Yolun 2013-2016 yılları arasındaki dolgu işindeki usulsüzlüklerin daha öncesinde yargıya taşındığının, yüklenicilerin değiştiğinin ancak benzeri sorunların devam ettirildiğinin altını çizen Yavuzyılmaz, “Göz göre göre doğamız katlediliyor, milyonlarca liramız çarçur ediliyor, bunlara da seyirci kalmamız bekleniyor” diyerek yapılan çalışmanın uygunsuzluğuna ve denetimsizliğine şu sözlerle tepki gösterdi:

“1974 yılında yatırım programına alınan 34,2 km uzunluğundaki Zonguldak-Amasra-Kurucaşile Yolunun Zonguldak- Kilimli geçişini kapsayan 6,5 km’lik kısmı geçtiğimiz hafta, aradan geçen 48 yılın ardından, hizmete açılmıştır. Kilimli Sahil Yolu olarak anılan bölünmüş yol, her ne kadar araç trafiğine açılmış olsa da yolun Uzunkum mevkii başta olmak üzere muhtelif yerlerinde tahkimat amaçlı dolgu inşaatı işi halen devam etmektedir. Ancak yolun kıyı kesiminde sürdürülmekte olan söz konusu çalışmalarda, dolgu için kullanılan malzemelerin tahkimata uygunluğu ve mukavemete elverişliliği önemli soru işaretlerine neden olmaktadır.
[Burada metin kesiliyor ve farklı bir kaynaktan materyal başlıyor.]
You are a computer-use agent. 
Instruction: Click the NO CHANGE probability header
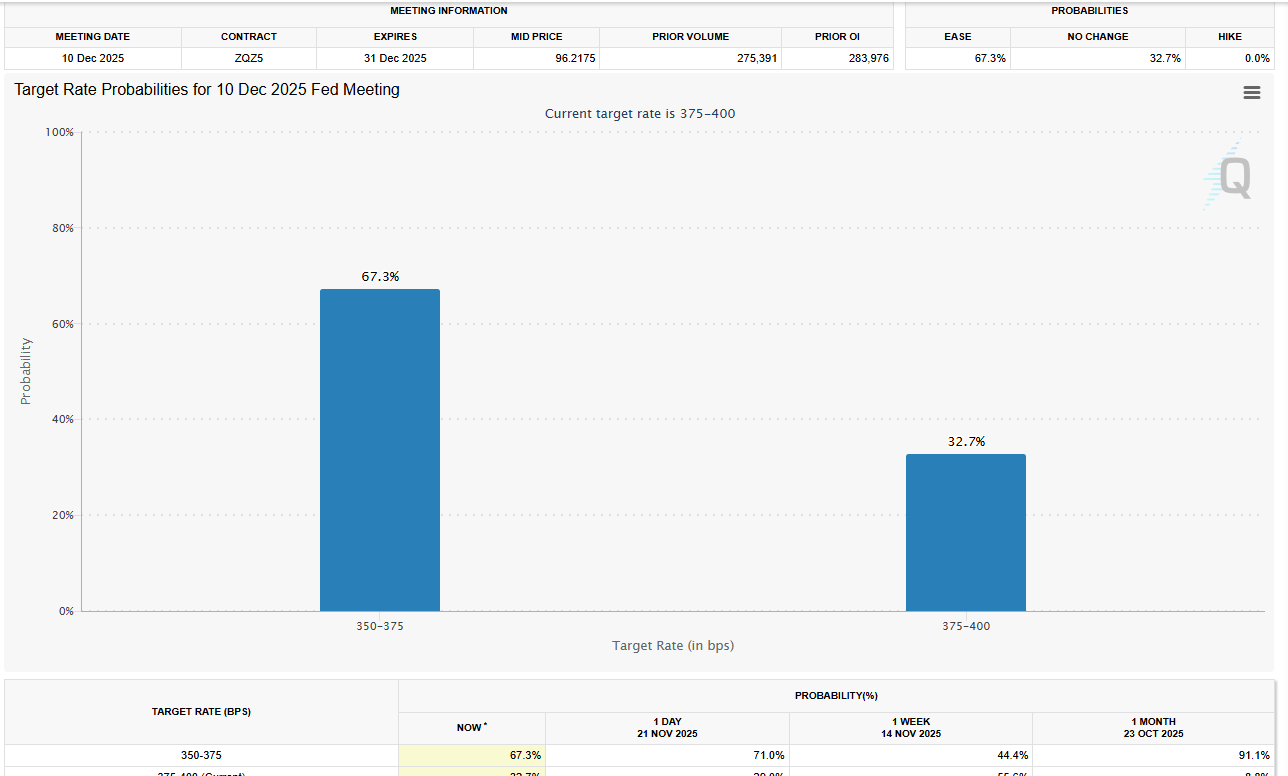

Çalışmanın yapıldığı bölgelerde tarafımızca yapılan gözlemlerde; denize boşaltılan kayaç türü malzemelerinin içinde suda kolayca ufalanabilecek hafriyat toprağı türünden kısımların fazlasıyla olduğu, söz konusu malzemelerin önemli ölçüde deniz tarafından yutulduğunu ve bu nedenle denizde kilometrelerce uzunluğunda kirlenme ve renk değişimlerinin oluştuğu görülmektedir.

Tahkimat amaçlı kullanılan malzemelerin özelliklerinin imzalanan teknik şartnamelere ve işin projesine uygun nitelikte olup olmadığını, yapılan çalışmaların ilgili meri mevzuatlara uygunluğunu ve yolun yetkiler tarafından hangi periyotlarla nasıl denetlendiği konularını ilgili Bakanlıklara sormuş bulunmaktayız. Söz konusu yolun 2013-2016 yılları arasındaki Dolgu İnşaatı İşi, daha öncesinde hem adli yargıya hem de Sayıştay yargısına taşındı. Yanlış yapım tekniği ve uygunsuz malzemelerin kullanılması nedeniyle defalarca suların bastığı yolda, bunca yaşananlara rağmen aynı uygunsuzlukların devam ettiriliyor olması ve yetkililerce bunlara göz yumulması son derece vahimdir.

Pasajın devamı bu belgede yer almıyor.